A team from the University of Sydney has discovered an antidote to the venomous and possibly fatal sting of the Australian box jellyfish (Chironex fleckeri), which carries enough venom to kill more than 60 humans.

After studying how the deadly sea creature’s venom actually works using CRISPR genome-editing techniques, the researchers found a treatment that blocks the symptoms of a box jellyfish sting if it is administered to the skin within 15 minutes of contact.

“We were looking at how the venom works, to try to better understand how it causes pain,” Greg Neely, an associate professor at the Charles Perkins Centre at the University of Sydney, said in a statement. “Using new CRISPR genome editing techniques we could quickly identify how this venom kills human cells. Luckily, there was already a drug that could act on the pathway the venom uses to kill cells, and when we tried this drug as a venom antidote on mice, we found it could block the tissue scarring and pain related to jellyfish stings. It is super exciting.”

In the study, the researchers looked at millions of human cells and after exposing the cells to venom from a box jellyfish, looked for which cells survived. According to the study, they then screened for host components required for venom exposure-induced cell death using genome-scale lenti-CRISPR mutagenesis.

They identified the peripheral membrane protein ATP2B1, a calcium transporting ATPase, as one host factor required for venom cytotoxicity. By targeting this protein, they were able to prevent venom action and confer long lasting protection.

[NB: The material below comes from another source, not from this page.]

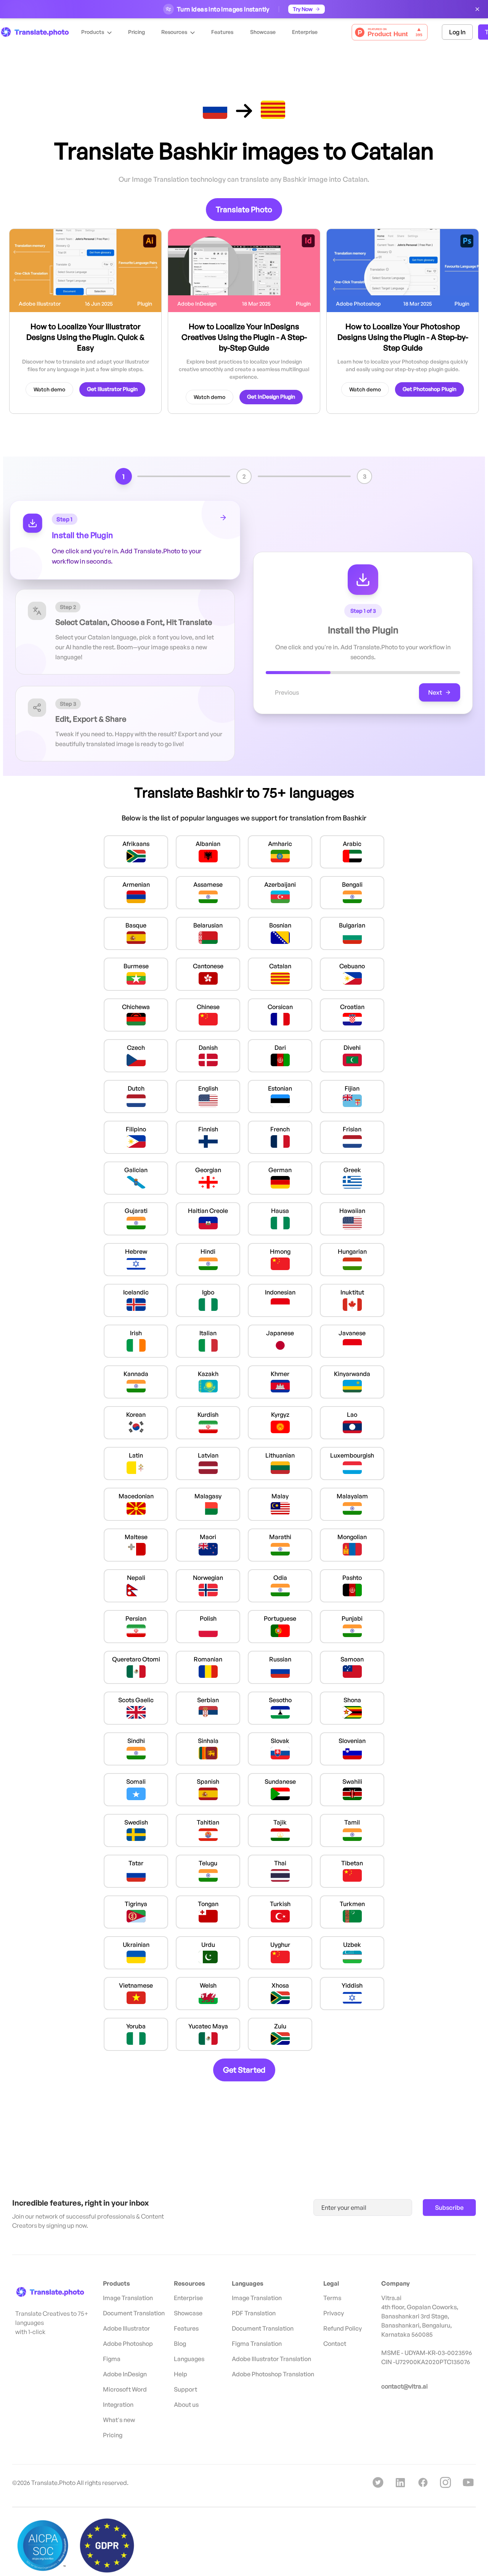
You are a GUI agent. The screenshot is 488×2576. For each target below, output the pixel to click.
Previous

The researchers successfully injected the antidote on both human cells outside the body and live mice and hope to eventually develop a topical application in spray or cream form that is effective on humans. The researchers ultimately looked at the cells that survived and identified the human factors that are required for the venom to work from the whole genome screening.

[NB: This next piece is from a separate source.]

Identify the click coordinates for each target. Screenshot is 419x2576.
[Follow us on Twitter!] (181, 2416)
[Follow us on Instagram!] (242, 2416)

“The jellyfish venom pathway we identified in this study requires cholesterol, and since there are lots of drugs available that target cholesterol, we could try to block this pathway to see how this impacted venom activity,” Raymond Lau, PhD, the lead author of the study, said in a statement. “We took one of those drugs, which we know is safe for human use, and we used it against the venom, and it worked. It’s a molecular antidote.

“It’s the first molecular dissection of how this type of venom works, and possible how any venom works,” he added. “I haven’t seen a study like this for any other venom.”

A single sting cause skin necrosis, excruciating pain and possible cardiac arrest and death within minutes if the dose of venom is large enough.

“We know the drug will stop the necrosis, skin scarring and the pain completely when applied to the skin,” said Neely, who is the senior author on the paper. “We don’t know yet if it will stop a heart attack. That will need more research and we are applying for funding to continue this work.”

The Australian box jellyfish, which is primarily found in coastal waters in northern Australia and the waters around the Philippines, has about 60 tentacles that can grow up to three meters long and is filled with millions of microscopic hooks containing venom. They can actively swim, rather than floating like other jellyfish, at speeds up to 4.5 miles per hour through shallow waters when they are hunting for small fish and prawns.

Currently, treatments for box jellyfish sting include an anti-venom generated in sheep, although the effectiveness of this anti-venom remains in question, according to the researchers. Some studies have shown that venom can also be suppressed by intravenous zinc or by heating the site of the sting. However, there are currently no therapies that directly target pain and local tissue necrosis, the most common target for treating venom. The major obstacle to developing new therapies is the limited molecular understanding of venom action, a prerequisite for more rational therapies.

The researchers are now seeking potential partners to make the medicine publicly available.

The study was published in Nature Communications.